Foi assim…consegui juntar pedaços de memória e juntar todos para dividir meu tempo como se eles tivessem algo entre si, talvez o suposto leitor possa entender…
AGROVILA
Logo que me matriculei no Ensino Fundamental, encontrei um nome para a Fazenda dos Bambus: agrovila. Era um modelo econômico de aglomerados em roças. Os agregados vinham com as famílias e moravam ao redor, ou seja, construíam casebres e famílias, trabalhavam na vila, abriam estradas para animais, almoçavam em cozinha própria, as cozinheiras eram as esposas dos trabalhadores, os meninos viviam nus ou não agarrados às saias de suas respectivas mães.
VIOLAS CHORAVAM
Aos sábados, lá pelas 16 horas, o trabalhador largava sua ferramenta (foice, enxada, enxadão, serrote, chicote, outras pequenas peças) e ia se aglutinar na varanda da fazenda. Antônio do Inhô, o inventor de palavras, fazia os pagamentos semanais usando uma mesinha colocada no início de corredores que davam para os quartos.
Litros de cachaça cheirava à “Bambuína”, a marca sagrada criada pelo nada de marqueteiro que havia na época. Cada um raspava a garganta a seu movo nas provas das bebidas ao som de violas e violões, cada um usando um copinho de vidro ou cuité. Enquanto isso triunfava o choro das violas, umas três, a cada minuto alguém um cantava música sertaneja, fosse ou não conhecida dos violeiros. Havia os compositores também, que tornavam as melodias muito tristes. Lembravam também os nomes dos autores ou cantores, como Cascatinha e Inhanha, Pedro Bento e Zé da Estrada e outros mais. A melodia “Mula Preta” era repetida de sábado a sábado. Só para deixar de dizer que nem tudo são flores, havia sempre uma briguinha correndo por fora, coisa de ciúme entre namorados ou maridos, mas tudo chegava a ocorrer para o lado do “deixa disso”.

• Linhas exibidas:
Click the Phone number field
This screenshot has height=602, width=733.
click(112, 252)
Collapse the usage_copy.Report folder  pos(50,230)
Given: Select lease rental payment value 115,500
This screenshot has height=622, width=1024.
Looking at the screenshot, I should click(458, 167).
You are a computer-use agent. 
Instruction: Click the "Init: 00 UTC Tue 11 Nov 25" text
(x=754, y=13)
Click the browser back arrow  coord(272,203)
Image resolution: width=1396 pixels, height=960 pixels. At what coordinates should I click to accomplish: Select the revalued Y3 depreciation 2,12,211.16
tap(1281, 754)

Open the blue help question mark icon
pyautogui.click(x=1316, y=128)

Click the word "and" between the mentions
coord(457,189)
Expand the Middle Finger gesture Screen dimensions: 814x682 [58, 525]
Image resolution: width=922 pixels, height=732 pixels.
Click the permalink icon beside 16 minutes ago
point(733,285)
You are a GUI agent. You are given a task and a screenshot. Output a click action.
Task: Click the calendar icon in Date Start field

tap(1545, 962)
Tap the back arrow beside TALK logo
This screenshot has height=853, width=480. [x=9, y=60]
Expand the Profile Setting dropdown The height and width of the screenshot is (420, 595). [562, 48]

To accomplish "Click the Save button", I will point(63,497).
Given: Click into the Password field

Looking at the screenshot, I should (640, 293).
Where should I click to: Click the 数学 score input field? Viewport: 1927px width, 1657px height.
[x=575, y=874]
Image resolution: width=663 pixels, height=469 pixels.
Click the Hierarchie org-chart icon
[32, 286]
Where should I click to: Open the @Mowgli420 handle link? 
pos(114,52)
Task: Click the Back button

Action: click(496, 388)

• Tarefas a cumprir:
• a. No relato sobre a Fazenda dos Bambus, qual canção era repetida de sábado a sábado?
• b. Troque "Ensino Fundamental" por "Ensino Primário" no trecho do relato sobre a Fazenda dos Bambus que vai de "Foi assim…consegui juntar" até "suas respectivas mães." e escreva esse trecho de novo.
• c. Escreva a continuação do relato sobre a Fazenda dos Bambus a partir da última frase apresentada.

• Conjunto de respostas:
• a. A melodia "Mula Preta".

• b.
Foi assim…consegui juntar pedaços de memória e juntar todos para dividir meu tempo como se eles tivessem algo entre si, talvez o suposto leitor possa entender…
AGROVILA
Logo que me matriculei no Ensino Primário, encontrei um nome para a Fazenda dos Bambus: agrovila. Era um modelo econômico de aglomerados em roças. Os agregados vinham com as famílias e moravam ao redor, ou seja, construíam casebres e famílias, trabalhavam na vila, abriam estradas para animais, almoçavam em cozinha própria, as cozinheiras eram as esposas dos trabalhadores, os meninos viviam nus ou não agarrados às saias de suas respectivas mães.

• c.
MAGDA E ANTÔNIO
Coração aberto para os visitantes. Todo santo dia, no mínimo de seis a uma dúzia de pessoas almoçavam ou jantavam com o dono da agrovila, Antônio Ferreira de Morais, ou Antônio do Inhô das Pintas. Magda Sana de Morais, irmã de minha mãe, tornou-se uma mulher envergada, viveu mais de 90 anos, mesmo enfrentando fogão e forno a lenha diuturnamente. Antônio era mais um homem de negócios, administrou como pôde durante anos a fio, a grande fazenda, cuja história merece um filme. Magda, “bonita sem parar”, diziam as pessoas, tinha muito ciúme do marido, não tanto galã, a história merece ser contada, só não será agora por completo.
MOÇAS BONITAS
Numa tarde-noite, jantaram na fazenda um fazendeiro, sua esposa e três moças muito bonitas. Uma delas era amiga de duas irmãs, filhas do casal. Estavam num jeep com capota de aço, veículo muito chique na época. Lá pelas tantas 21 horas, quando terminaram o prolongado jantar, os visitantes se levantaram para o retorno a Morro do Pilar, onde moravam.
Tudo depois do farto jantar, com não menos de doze iguarias, depois as sobremesas e os cafezinhos. Desceram a escadaria da varanda, os homens apalpando suas barrigas, a comida passava de delícia. Foram conversando futilidades, como era praxe, devagarinho entraram no carro, caprinharam nas últimas despedidas e partiram.
Quando retornamos — Tio Antônio, Fernando, filho de minha tia-avó Lelena, que morava na França, o dono da casa chamava para um bate-papo nos bancos na varanda. Iniciou a conversa assim:
— Meninas bonitas, hein? De qual delas vocês gostaram?
Fernando respondeu:
— Pra mim, a mais bonita é a moreninha de vestido estampado, lenço na cabeça.
E para você, José?
— A baixinha faz meu tipo.
— Esquece a sua namorada baixinha, rapaz, ela nem está se lembrando de você — disse tio Antônio, complementando com a sua preferência:
— Agora sou eu o entendido das meninas. Eu achei as três as mais bonitas, “treinheiras”. (risos gerais e quase intermináveis).
TILILITO E MÁRIO MAGNO
Mário Magno era meu tio-avô. Lilito, meu tio, irmão de minha mãe. Mário, nascido em Saramenha, distrito de Ouro Preto, irmão de Vó Maria. Ele queria conhecer a Agrovila dos Bambus. Boa combinação com Lilito, que namorava Áurea, filha de Dona Maria, esta filha de Seu Alta. Partiram ambos, cada um num animal: Lilito no burro “pelo de rato” e Mário na “mula queimada”.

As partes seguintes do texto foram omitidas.